CodeMash – Engineering Vs Design

It’s my last session today and forever at CodeMash this year.  I’m not able to show tomorrow.  Currently sitting in on Engineering Vs Design, given by Joe Nuxoll.

Reviewing Web 2.0 and RIA‘s, things like Google Maps, could they have been envisioned by a designer with no software knowledge or vice versa?  Probably not.  Must have design and engineering mixed together in ways not previously needed.  UI Engineering is design and design is UI Engineering.

Traditional Roles in product development: Designers, UI Developers, and web UI developers.  More and more you are seeing people who can do all of these tasks as need to understand them all.  New breed of tools to simplify this sort of work, RIA Design tools:  Adobe Catalyst, JavaFX Production Suite.

Important to cross train engineers and designers as they function with very different processes.  Important to educate engineers on the design process and designers on the engineering process to encourage mutual skill appreciation.  To this end co-location is very helpful.  Much easier for designers and engineers to understand and support each others processes if they are situated together.
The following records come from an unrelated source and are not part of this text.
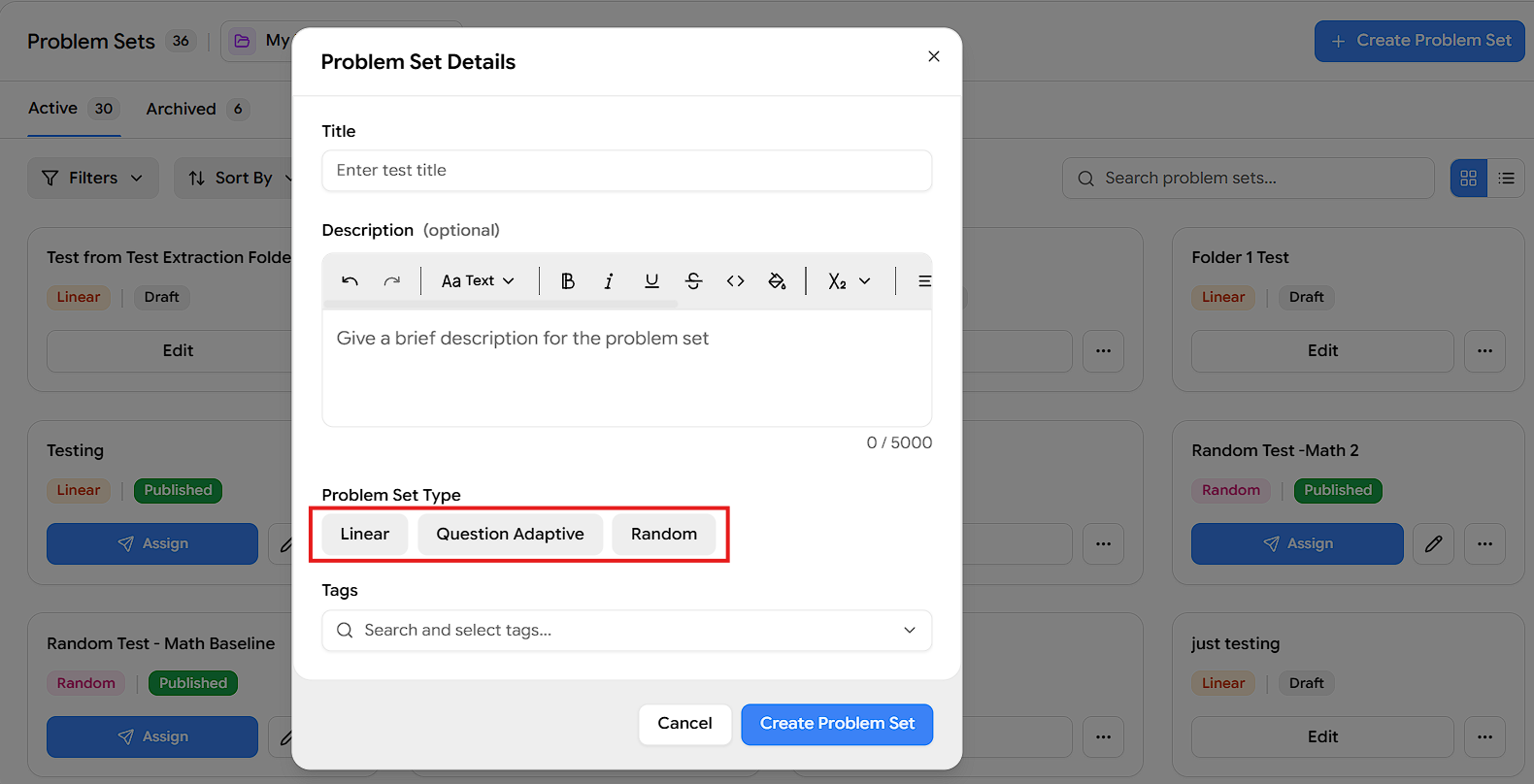This screenshot has width=1534, height=784.
Task: Apply italic formatting to description
Action: (609, 281)
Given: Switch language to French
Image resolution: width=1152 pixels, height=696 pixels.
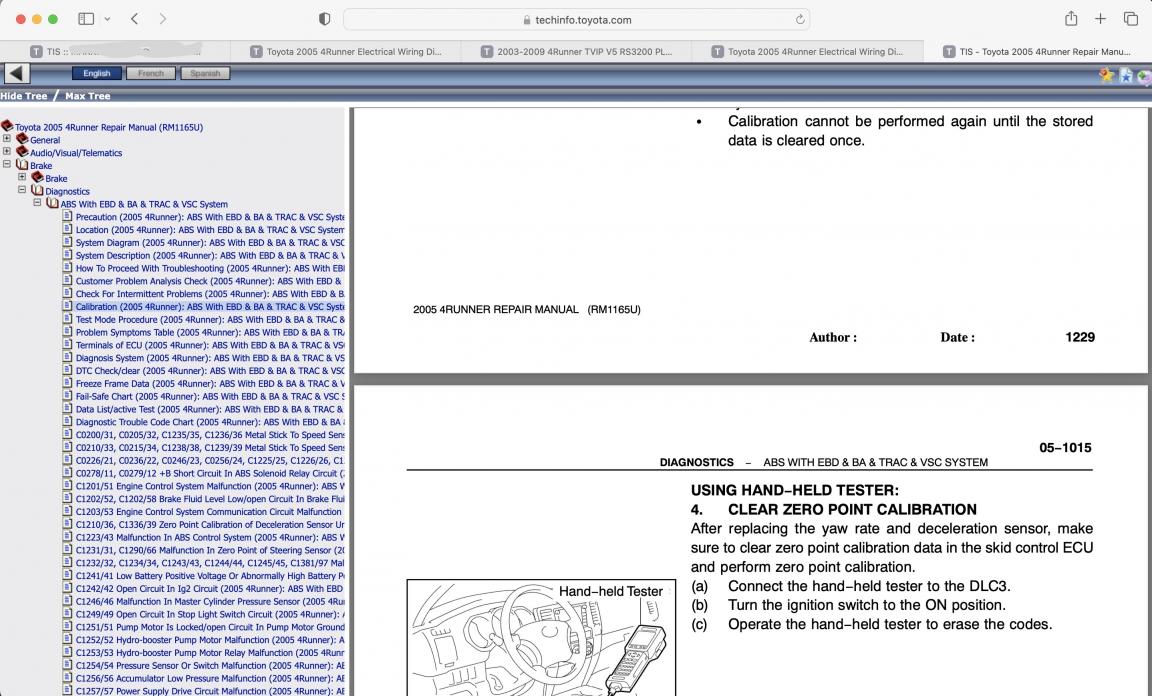Looking at the screenshot, I should coord(151,73).
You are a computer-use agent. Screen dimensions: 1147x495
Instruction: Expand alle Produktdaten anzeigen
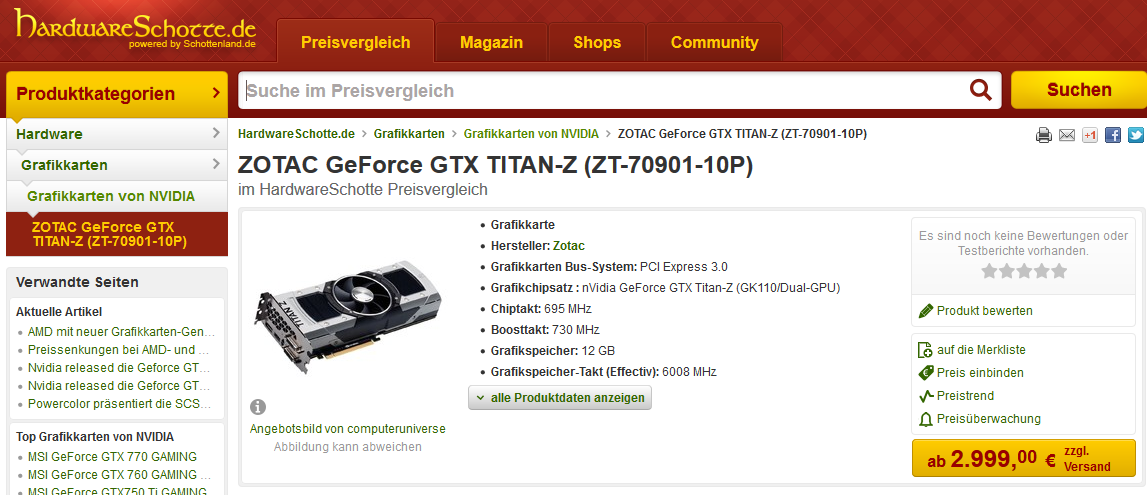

Important to understand the difference between prototype and production.  Build many prototypes and be willing to throw them away.  Joe likes to use a separate folder in subversion for design, partly because subversion is good at handling design type resources and partly to separate highly iterative resources.   The design folder is prototype work, not production.  Also brings benefit of version control to design, where it is not traditionally used.
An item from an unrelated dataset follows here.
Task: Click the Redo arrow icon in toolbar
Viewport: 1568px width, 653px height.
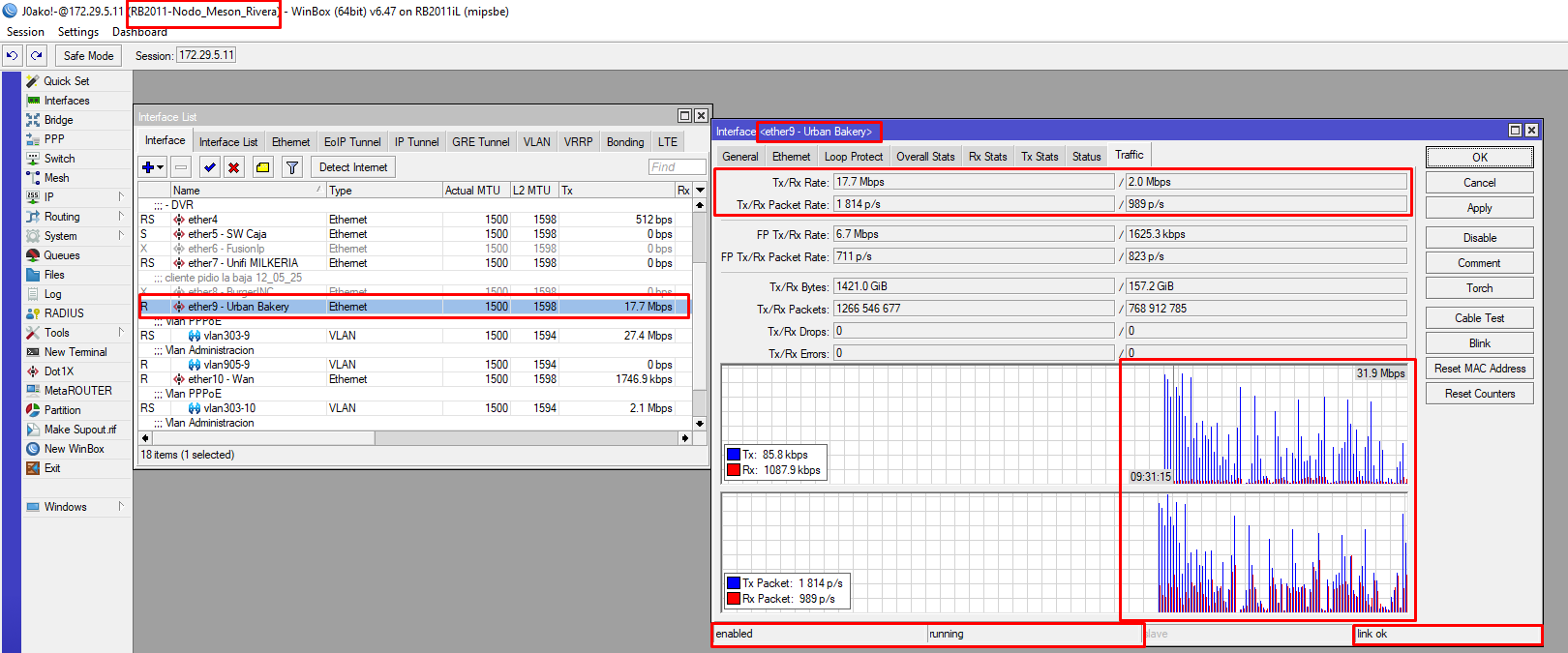Action: click(x=36, y=56)
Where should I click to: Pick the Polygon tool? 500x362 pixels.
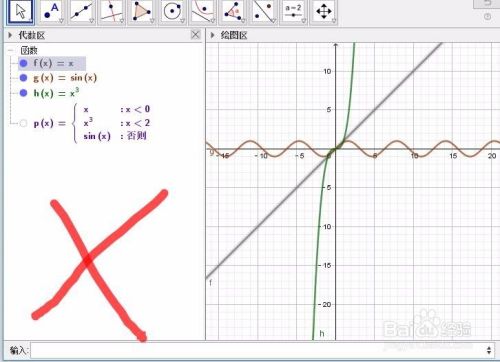[x=142, y=11]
Build detailed facades.  These are generally not going to be production code, be ready to throw much of it away.  Really iterate to get it right.  Stub out back end calls and keep back end people in the loop.  Make sure the UI team has regular check ins with the back end team.

Once you’ve iterated to the point where can start work on production code can lift much of the final iteratino prototype code to start production work.  Keep prototypes clean by doing production work in separate source control folder.

Joe seems to be wrapping up although still 20 minutes left in the session.  I think we’re going to Question and Answer now.  Question came up as to how to get end users to not focus on color and such when reviewing a functional wire frame?  Joe’s answer, keep all design detail out of functional wireframe so nothing for end user to get distracted by.

Wire frame prototyping should happen before visual design.  Designers need app functionality to be fairly solid before they can effectively begin their work.  Interaction and functionality should be defined thoroughly before visual design.

Well that’s a wrap.  Another good session, not very technical but very relevant to our current work.